• [WORK TASK] Filter the records below for the word "toolbar". Keep each line that has it.

+++ LISTED ENTRIES +++

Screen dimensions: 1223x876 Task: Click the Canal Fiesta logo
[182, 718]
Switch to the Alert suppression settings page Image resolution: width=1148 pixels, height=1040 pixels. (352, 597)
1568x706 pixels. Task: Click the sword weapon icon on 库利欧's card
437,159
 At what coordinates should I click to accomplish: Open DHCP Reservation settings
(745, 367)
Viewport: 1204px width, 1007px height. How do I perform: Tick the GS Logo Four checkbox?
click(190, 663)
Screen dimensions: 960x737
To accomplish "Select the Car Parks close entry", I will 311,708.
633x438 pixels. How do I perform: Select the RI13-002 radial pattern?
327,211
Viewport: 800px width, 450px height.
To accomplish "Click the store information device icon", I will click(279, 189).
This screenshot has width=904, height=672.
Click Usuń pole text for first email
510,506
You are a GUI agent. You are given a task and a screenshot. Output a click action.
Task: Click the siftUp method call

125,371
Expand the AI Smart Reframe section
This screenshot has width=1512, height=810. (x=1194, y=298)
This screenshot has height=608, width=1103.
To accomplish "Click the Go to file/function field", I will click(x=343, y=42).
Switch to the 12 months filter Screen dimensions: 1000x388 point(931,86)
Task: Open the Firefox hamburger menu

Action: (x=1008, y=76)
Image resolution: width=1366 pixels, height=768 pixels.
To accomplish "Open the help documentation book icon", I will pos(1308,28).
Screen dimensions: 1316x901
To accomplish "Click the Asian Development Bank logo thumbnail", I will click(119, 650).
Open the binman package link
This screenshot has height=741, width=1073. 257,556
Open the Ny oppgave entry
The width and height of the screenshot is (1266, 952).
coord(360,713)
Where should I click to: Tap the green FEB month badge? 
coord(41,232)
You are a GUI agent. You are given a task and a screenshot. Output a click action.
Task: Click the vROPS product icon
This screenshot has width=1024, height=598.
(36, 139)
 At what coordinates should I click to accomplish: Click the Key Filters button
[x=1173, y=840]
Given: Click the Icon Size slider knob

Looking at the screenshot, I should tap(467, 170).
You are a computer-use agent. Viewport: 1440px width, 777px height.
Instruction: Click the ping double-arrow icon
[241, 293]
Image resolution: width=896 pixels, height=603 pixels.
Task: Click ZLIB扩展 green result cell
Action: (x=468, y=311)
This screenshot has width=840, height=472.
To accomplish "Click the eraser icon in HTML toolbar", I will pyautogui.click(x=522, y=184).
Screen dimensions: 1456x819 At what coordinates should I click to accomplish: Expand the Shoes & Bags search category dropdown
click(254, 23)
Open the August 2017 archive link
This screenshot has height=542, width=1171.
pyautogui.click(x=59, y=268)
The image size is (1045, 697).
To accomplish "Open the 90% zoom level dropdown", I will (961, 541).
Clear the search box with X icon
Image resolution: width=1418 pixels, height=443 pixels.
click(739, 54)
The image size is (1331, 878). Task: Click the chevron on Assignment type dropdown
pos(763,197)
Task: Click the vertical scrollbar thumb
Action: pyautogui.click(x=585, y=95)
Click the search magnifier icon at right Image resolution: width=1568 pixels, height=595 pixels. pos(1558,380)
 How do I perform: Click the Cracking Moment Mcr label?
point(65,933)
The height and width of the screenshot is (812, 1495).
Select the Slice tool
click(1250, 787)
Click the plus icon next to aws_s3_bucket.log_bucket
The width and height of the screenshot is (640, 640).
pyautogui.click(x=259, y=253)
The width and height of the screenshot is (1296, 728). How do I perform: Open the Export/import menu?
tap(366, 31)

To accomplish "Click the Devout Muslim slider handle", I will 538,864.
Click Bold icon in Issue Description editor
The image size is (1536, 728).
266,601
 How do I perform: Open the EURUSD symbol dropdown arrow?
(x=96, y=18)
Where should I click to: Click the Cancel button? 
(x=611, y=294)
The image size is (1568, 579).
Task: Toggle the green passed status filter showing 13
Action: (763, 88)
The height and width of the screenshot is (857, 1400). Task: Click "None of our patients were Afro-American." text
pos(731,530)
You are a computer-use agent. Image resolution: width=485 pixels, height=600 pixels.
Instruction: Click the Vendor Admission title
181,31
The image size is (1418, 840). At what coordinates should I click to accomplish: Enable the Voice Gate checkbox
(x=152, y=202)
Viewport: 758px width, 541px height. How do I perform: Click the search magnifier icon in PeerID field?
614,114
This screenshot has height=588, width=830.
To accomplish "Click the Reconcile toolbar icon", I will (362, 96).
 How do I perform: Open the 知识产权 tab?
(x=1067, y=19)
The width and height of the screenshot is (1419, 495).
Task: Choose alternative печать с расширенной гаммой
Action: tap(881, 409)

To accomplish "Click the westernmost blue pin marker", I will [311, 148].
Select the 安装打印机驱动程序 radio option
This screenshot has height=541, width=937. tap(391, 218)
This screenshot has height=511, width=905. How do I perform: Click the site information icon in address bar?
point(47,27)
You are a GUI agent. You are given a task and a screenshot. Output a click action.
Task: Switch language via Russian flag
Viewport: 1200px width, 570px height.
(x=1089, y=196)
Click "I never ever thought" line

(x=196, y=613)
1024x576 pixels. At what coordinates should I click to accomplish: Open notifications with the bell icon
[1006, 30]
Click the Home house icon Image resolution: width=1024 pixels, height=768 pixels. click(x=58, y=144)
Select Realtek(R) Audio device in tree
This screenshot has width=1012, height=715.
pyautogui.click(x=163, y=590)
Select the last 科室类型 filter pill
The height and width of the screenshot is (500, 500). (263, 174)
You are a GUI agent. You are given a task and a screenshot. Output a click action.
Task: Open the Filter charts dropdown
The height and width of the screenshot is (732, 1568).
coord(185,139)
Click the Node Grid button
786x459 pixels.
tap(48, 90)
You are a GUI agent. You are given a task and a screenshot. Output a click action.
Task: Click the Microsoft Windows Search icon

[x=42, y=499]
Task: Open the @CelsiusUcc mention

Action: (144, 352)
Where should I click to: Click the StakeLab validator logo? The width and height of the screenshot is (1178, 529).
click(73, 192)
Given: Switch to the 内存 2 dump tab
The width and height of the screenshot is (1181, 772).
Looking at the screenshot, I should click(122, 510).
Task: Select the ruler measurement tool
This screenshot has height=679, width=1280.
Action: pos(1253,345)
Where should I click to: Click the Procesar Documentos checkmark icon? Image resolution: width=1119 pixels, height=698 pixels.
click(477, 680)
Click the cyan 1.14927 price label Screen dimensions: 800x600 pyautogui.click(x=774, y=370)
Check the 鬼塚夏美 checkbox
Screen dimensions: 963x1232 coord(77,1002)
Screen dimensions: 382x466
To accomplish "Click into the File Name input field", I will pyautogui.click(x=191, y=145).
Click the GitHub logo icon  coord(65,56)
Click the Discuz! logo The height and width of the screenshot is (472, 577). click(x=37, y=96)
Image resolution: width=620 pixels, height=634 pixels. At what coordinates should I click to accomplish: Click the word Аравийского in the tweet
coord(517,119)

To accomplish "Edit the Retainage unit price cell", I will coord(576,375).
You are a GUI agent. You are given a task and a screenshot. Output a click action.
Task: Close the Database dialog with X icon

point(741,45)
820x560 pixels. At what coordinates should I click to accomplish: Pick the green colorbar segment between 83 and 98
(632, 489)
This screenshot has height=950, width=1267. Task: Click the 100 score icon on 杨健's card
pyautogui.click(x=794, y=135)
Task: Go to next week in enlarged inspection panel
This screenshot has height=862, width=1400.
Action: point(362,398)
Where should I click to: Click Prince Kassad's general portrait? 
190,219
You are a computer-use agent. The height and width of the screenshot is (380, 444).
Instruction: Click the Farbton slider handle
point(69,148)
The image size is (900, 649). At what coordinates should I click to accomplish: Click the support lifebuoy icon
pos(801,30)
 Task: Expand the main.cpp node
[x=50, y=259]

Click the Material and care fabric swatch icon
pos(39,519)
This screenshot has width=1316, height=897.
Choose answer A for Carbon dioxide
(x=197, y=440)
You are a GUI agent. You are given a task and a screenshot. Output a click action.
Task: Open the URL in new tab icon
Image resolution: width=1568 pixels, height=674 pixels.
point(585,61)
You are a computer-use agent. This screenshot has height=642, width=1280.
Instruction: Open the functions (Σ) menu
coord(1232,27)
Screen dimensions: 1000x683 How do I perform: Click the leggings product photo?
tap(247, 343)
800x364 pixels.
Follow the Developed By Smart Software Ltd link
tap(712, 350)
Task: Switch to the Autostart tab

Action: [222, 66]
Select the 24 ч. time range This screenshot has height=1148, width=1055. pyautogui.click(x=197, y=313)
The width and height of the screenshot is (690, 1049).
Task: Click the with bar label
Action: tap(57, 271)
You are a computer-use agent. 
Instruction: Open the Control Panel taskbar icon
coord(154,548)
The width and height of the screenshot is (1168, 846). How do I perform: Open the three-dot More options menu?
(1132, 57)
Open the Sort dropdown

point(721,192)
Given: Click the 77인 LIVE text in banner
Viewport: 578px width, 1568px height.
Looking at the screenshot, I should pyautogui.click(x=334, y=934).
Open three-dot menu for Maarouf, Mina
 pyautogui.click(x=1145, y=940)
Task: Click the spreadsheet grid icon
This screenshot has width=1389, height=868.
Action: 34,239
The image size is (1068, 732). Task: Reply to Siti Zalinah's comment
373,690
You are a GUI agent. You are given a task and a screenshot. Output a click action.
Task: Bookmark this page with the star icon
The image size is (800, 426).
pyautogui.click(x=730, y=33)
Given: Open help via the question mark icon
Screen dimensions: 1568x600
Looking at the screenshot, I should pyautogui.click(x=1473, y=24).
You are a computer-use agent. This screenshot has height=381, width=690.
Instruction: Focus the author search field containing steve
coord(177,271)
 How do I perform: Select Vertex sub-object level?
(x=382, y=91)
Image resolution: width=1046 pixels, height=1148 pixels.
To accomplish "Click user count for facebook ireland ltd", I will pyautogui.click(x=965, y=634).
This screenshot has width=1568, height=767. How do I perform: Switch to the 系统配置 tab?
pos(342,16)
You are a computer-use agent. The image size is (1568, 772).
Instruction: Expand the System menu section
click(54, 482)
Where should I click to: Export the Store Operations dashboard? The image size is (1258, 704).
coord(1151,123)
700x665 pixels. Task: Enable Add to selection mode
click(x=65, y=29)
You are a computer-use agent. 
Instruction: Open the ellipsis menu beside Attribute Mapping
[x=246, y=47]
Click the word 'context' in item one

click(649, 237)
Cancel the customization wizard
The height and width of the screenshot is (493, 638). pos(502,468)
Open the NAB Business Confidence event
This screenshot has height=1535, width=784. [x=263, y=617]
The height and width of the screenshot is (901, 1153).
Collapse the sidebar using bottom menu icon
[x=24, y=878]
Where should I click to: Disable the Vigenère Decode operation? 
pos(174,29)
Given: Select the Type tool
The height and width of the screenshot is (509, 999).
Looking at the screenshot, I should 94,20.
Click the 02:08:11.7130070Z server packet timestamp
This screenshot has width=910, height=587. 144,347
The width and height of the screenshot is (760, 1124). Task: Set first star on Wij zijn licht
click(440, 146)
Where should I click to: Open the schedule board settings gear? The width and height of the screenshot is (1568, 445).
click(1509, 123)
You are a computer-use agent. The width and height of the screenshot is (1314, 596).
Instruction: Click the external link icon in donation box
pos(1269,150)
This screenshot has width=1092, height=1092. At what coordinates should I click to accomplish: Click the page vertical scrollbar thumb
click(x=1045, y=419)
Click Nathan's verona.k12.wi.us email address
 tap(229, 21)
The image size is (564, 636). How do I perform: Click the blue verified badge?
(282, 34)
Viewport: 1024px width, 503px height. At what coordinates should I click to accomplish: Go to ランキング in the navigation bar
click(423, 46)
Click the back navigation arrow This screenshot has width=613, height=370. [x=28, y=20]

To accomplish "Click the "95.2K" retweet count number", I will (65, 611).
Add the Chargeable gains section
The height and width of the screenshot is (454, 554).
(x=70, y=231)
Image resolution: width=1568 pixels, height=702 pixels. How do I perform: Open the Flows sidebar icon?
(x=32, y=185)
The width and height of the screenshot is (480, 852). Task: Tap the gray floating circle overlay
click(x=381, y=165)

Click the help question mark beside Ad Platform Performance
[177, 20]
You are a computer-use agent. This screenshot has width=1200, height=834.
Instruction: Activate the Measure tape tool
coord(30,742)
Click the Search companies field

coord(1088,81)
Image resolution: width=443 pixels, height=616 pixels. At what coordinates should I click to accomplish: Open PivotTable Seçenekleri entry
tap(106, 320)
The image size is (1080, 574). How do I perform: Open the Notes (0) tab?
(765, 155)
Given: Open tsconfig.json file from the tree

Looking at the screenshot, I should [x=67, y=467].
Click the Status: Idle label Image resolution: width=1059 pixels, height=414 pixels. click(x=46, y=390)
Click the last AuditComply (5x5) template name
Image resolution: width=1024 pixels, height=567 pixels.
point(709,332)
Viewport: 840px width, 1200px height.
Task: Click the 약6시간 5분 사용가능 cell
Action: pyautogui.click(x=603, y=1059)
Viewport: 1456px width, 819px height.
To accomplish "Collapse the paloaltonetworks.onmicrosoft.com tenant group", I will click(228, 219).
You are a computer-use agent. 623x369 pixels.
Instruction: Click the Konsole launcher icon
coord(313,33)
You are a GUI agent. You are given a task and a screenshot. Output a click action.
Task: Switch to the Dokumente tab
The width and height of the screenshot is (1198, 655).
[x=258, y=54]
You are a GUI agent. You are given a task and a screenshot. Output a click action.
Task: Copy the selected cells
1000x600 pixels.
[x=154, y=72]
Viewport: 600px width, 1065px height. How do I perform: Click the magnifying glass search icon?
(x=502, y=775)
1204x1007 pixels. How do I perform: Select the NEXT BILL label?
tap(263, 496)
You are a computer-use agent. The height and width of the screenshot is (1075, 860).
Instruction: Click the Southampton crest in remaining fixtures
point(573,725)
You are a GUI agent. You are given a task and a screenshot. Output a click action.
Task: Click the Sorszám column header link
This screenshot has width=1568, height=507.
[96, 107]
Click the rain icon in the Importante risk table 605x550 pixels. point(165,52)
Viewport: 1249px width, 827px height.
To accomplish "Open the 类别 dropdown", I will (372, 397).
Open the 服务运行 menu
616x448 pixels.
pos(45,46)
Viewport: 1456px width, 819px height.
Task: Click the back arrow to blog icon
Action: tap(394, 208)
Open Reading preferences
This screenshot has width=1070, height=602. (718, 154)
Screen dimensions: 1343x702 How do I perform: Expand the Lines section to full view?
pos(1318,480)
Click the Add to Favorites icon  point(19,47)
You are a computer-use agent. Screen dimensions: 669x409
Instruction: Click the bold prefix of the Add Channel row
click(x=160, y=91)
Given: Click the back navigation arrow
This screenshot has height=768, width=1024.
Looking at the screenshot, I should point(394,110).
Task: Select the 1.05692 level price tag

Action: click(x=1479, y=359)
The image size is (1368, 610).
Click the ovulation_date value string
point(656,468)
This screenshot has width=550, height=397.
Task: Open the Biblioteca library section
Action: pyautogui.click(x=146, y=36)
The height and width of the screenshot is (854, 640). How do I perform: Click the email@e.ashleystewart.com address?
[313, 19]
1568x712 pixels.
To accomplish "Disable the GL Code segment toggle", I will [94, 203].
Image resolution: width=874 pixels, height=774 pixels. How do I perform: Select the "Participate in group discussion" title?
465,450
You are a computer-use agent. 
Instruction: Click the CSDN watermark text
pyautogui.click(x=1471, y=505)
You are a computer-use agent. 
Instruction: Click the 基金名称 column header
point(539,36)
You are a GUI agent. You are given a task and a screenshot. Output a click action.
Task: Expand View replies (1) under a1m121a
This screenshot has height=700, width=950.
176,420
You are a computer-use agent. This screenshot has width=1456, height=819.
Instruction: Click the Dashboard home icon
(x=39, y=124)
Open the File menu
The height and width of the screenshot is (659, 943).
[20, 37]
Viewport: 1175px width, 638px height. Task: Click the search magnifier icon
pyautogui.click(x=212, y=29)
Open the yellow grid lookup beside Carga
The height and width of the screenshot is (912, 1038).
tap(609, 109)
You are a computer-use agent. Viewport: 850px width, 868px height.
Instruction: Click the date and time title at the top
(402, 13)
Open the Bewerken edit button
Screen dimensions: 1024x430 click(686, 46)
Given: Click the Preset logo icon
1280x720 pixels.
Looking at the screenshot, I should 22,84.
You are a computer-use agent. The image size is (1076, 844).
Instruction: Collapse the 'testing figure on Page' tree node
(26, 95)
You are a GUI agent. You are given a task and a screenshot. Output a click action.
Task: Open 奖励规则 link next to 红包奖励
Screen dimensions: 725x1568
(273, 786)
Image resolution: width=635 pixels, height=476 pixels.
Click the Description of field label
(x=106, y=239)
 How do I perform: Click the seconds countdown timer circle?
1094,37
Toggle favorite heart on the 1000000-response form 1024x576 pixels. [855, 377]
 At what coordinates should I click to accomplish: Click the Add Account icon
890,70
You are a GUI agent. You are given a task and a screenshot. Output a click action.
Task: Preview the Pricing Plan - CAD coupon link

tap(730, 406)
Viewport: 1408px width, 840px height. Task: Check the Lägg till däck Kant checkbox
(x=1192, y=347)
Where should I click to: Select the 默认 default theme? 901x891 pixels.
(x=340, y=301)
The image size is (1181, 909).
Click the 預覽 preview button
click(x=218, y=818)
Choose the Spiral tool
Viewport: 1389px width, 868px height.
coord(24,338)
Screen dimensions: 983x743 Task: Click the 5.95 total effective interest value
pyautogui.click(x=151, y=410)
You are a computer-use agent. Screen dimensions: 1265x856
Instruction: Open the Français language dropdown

+++

• [YOUR SOLUTION]
To accomplish "Click the eraser icon in HTML toolbar", I will pyautogui.click(x=522, y=184).
To accomplish "Click the Reconcile toolbar icon", I will (362, 96).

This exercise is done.